■ Task description ■
From the first line to the last, print the data exactly as it appears.

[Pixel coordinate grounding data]
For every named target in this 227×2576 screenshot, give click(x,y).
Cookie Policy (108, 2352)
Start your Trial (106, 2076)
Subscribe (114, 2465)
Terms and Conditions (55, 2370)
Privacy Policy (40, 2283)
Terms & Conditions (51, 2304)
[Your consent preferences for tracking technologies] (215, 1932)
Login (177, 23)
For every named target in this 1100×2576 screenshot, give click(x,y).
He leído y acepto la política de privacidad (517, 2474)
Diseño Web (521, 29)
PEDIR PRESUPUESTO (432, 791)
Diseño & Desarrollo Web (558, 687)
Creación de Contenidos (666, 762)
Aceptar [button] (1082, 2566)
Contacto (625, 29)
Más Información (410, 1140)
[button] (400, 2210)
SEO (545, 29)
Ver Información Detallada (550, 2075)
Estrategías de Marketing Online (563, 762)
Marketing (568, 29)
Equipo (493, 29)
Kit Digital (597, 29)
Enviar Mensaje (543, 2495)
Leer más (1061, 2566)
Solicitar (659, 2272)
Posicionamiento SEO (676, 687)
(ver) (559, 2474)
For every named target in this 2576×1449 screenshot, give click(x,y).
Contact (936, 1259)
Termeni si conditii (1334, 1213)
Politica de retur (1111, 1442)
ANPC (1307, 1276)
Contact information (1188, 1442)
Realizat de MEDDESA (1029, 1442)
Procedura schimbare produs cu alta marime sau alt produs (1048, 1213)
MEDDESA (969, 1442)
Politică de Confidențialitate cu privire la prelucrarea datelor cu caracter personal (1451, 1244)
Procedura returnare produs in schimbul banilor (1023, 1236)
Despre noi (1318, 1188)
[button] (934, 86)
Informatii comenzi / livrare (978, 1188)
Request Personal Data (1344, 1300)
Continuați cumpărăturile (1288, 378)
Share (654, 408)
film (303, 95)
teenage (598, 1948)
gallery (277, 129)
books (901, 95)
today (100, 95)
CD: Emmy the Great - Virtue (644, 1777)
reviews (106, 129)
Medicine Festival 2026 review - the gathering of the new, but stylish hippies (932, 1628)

■ Exercise result ■
For every named target in this 227×2576 screenshot, give click(x,y).
Cookie Policy (108, 2352)
Start your Trial (106, 2076)
Subscribe (114, 2465)
Terms and Conditions (55, 2370)
Privacy Policy (40, 2283)
Terms & Conditions (51, 2304)
[Your consent preferences for tracking technologies] (215, 1932)
Login (177, 23)
For every named target in this 1100×2576 screenshot, give click(x,y).
He leído y acepto la política de privacidad (517, 2474)
Diseño Web (521, 29)
PEDIR PRESUPUESTO (432, 791)
Diseño & Desarrollo Web (558, 687)
Creación de Contenidos (666, 762)
Aceptar [button] (1082, 2566)
Contacto (625, 29)
Más Información (410, 1140)
[button] (400, 2210)
SEO (545, 29)
Ver Información Detallada (550, 2075)
Estrategías de Marketing Online (563, 762)
Marketing (568, 29)
Equipo (493, 29)
Kit Digital (597, 29)
Enviar Mensaje (543, 2495)
Leer más (1061, 2566)
Solicitar (659, 2272)
Posicionamiento SEO (676, 687)
(ver) (559, 2474)
For every named target in this 2576×1449 screenshot, give click(x,y).
Contact (936, 1259)
Termeni si conditii (1334, 1213)
Politica de retur (1111, 1442)
ANPC (1307, 1276)
Contact information (1188, 1442)
Realizat de MEDDESA (1029, 1442)
Procedura schimbare produs cu alta marime sau alt produs (1048, 1213)
MEDDESA (969, 1442)
Politică de Confidențialitate cu privire la prelucrarea datelor cu caracter personal (1451, 1244)
Procedura returnare produs in schimbul banilor (1023, 1236)
Despre noi (1318, 1188)
[button] (934, 86)
Informatii comenzi / livrare (978, 1188)
Request Personal Data (1344, 1300)
Continuați cumpărăturile (1288, 378)
Share (654, 408)
film (303, 95)
teenage (598, 1948)
gallery (277, 129)
books (901, 95)
today (100, 95)
CD: Emmy the Great - Virtue (644, 1777)
reviews (106, 129)
Medicine Festival 2026 review - the gathering of the new, but stylish hippies (932, 1628)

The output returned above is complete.